INSPIRING QUOTES
– two texts by Sri Aurobindo –
Inspiring Quotes – Two Texts by Sri Aurobindo.pdf
The flower named by The Mother ‘Beauty of the New Creation – Beauty of Auroville’
‘The Divine and the Undivine’
In our human consciousness there is an image of an ideal truth of being, a divine nature, an incipient godhead: in relation to that higher truth our present state of imperfection can be relatively described as an undivine life and the conditions of the world from which we start as undivine conditions…
It is the Power within us, the concealed Divinity, that has lit the flame of aspiration, pictures the image of the ideal, keeps alive our discontent and pushes us to throw off the disguise and to reveal … the Godhead in the manifest spirit, mind, life and body of this terrestrial creature.
Our present nature can only be transitional, our imperfect status a starting-point and opportunity for the achievement of another higher, wider and greater that shall be divine and perfect not only by the secret spirit within it but in its manifest and most outward form of existence.
from ‘The Life Divine’ Book 2, Part I, Chapter 4, pages 396 – 397
‘Man a Transitional Being’
(continued)

▶ [What is asked]
a. Rewrite the passage of the Sri Aurobindo excerpt from "Our present nature" to "(continued)", switching "starting-point" to "launching point".
b. Summarize the Sri Aurobindo excerpt in three sentences.
The material that comes after this point stands apart from the Sri Aurobindo excerpt.

▶ [Collected material]

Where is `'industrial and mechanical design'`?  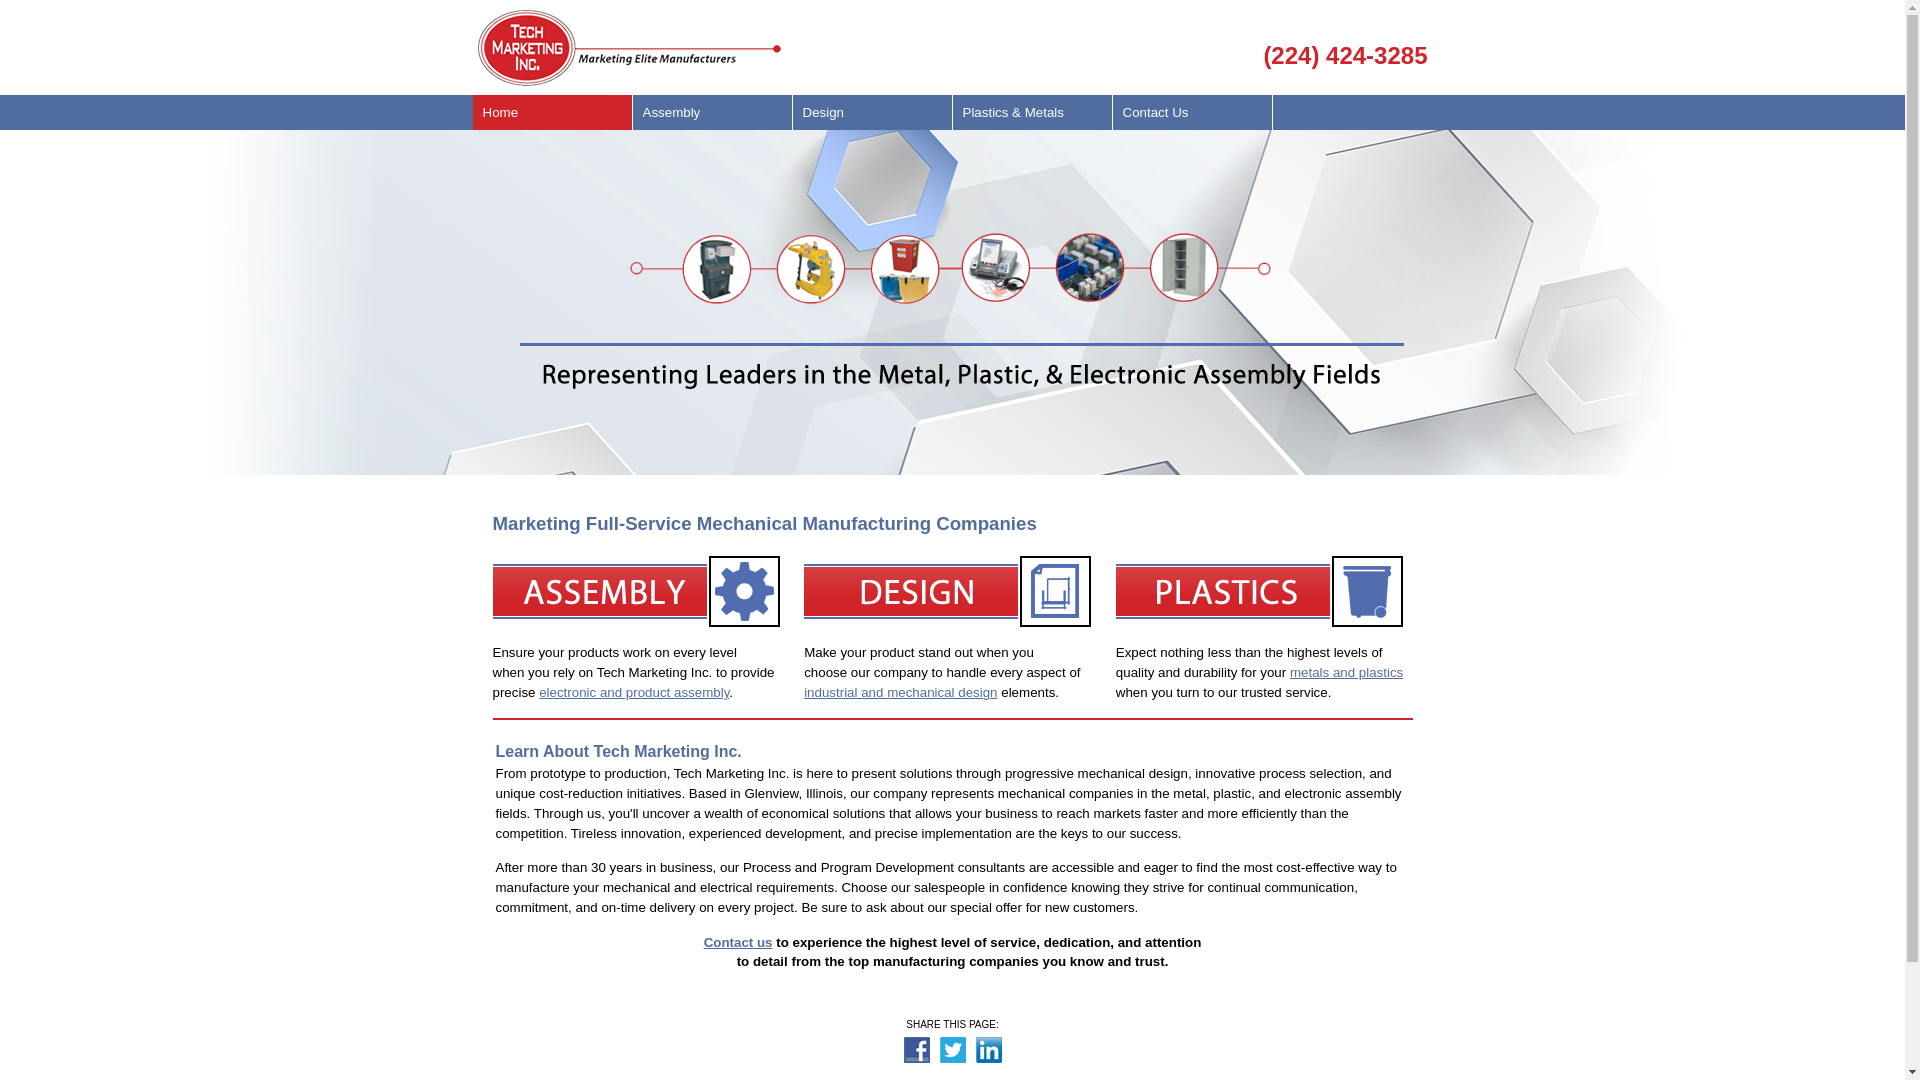 'industrial and mechanical design' is located at coordinates (940, 701).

▶ [Solution list]
a.
Our present nature can only be transitional, our imperfect status a launching point and opportunity for the achievement of another higher, wider and greater that shall be divine and perfect not only by the secret spirit within it but in its manifest and most outward form of existence.
from ‘The Life Divine’ Book 2, Part I, Chapter 4, pages 396 – 397
‘Man a Transitional Being’
(continued)

b. Human consciousness holds an image of an ideal divine nature, and measured against it our present imperfect state and the world's conditions can be called undivine. A concealed Divinity within us has lit our aspiration, keeps our discontent alive and pushes us to reveal the Godhead in our spirit, mind, life and body. Our present nature is therefore only transitional, a starting-point toward a greater existence that will be divine and perfect even in its most outward form.